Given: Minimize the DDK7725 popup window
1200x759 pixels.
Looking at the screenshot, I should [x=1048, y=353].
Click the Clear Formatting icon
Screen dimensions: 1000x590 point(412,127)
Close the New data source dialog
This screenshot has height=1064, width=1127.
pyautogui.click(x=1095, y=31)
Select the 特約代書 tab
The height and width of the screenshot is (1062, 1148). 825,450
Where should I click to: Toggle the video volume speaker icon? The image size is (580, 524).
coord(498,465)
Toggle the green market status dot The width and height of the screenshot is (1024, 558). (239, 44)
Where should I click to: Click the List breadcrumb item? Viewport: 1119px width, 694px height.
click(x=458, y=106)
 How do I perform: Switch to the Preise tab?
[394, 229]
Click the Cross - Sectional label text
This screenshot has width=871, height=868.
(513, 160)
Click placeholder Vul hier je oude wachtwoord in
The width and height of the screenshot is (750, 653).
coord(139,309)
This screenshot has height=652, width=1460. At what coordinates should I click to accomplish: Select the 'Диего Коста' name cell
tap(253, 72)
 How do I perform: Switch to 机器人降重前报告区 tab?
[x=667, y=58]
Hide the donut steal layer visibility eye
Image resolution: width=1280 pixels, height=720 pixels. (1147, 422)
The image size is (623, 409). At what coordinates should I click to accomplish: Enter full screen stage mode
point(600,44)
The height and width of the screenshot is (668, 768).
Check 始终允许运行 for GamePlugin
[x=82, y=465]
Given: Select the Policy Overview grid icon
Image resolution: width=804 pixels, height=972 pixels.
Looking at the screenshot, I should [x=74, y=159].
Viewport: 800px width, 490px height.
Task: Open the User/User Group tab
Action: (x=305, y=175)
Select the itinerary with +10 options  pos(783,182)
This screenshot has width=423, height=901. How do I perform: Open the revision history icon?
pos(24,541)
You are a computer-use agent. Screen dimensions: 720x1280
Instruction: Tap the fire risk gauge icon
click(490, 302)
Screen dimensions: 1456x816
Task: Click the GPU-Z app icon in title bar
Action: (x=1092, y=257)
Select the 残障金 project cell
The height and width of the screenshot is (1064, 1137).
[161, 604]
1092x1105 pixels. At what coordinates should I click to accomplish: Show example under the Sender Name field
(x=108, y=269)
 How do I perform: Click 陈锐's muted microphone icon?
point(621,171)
* * * * * * * * *
- **YOUR TASK**: An exact retyping of the full listing is required.

- **ANSWER TO THIS TASK**:
Given: Minimize the DDK7725 popup window
1200x759 pixels.
Looking at the screenshot, I should [x=1048, y=353].
Click the Clear Formatting icon
Screen dimensions: 1000x590 point(412,127)
Close the New data source dialog
This screenshot has height=1064, width=1127.
pyautogui.click(x=1095, y=31)
Select the 特約代書 tab
The height and width of the screenshot is (1062, 1148). 825,450
Where should I click to: Toggle the video volume speaker icon? The image size is (580, 524).
coord(498,465)
Toggle the green market status dot The width and height of the screenshot is (1024, 558). (239, 44)
Where should I click to: Click the List breadcrumb item? Viewport: 1119px width, 694px height.
click(x=458, y=106)
 How do I perform: Switch to the Preise tab?
[394, 229]
Click the Cross - Sectional label text
This screenshot has width=871, height=868.
(513, 160)
Click placeholder Vul hier je oude wachtwoord in
The width and height of the screenshot is (750, 653).
coord(139,309)
This screenshot has height=652, width=1460. At what coordinates should I click to accomplish: Select the 'Диего Коста' name cell
tap(253, 72)
 How do I perform: Switch to 机器人降重前报告区 tab?
[x=667, y=58]
Hide the donut steal layer visibility eye
Image resolution: width=1280 pixels, height=720 pixels. (1147, 422)
The image size is (623, 409). At what coordinates should I click to accomplish: Enter full screen stage mode
point(600,44)
The height and width of the screenshot is (668, 768).
Check 始终允许运行 for GamePlugin
[x=82, y=465]
Given: Select the Policy Overview grid icon
Image resolution: width=804 pixels, height=972 pixels.
Looking at the screenshot, I should [x=74, y=159].
Viewport: 800px width, 490px height.
Task: Open the User/User Group tab
Action: (x=305, y=175)
Select the itinerary with +10 options  pos(783,182)
This screenshot has width=423, height=901. How do I perform: Open the revision history icon?
pos(24,541)
You are a computer-use agent. Screen dimensions: 720x1280
Instruction: Tap the fire risk gauge icon
click(490, 302)
Screen dimensions: 1456x816
Task: Click the GPU-Z app icon in title bar
Action: (x=1092, y=257)
Select the 残障金 project cell
The height and width of the screenshot is (1064, 1137).
[161, 604]
1092x1105 pixels. At what coordinates should I click to accomplish: Show example under the Sender Name field
(x=108, y=269)
 How do I perform: Click 陈锐's muted microphone icon?
point(621,171)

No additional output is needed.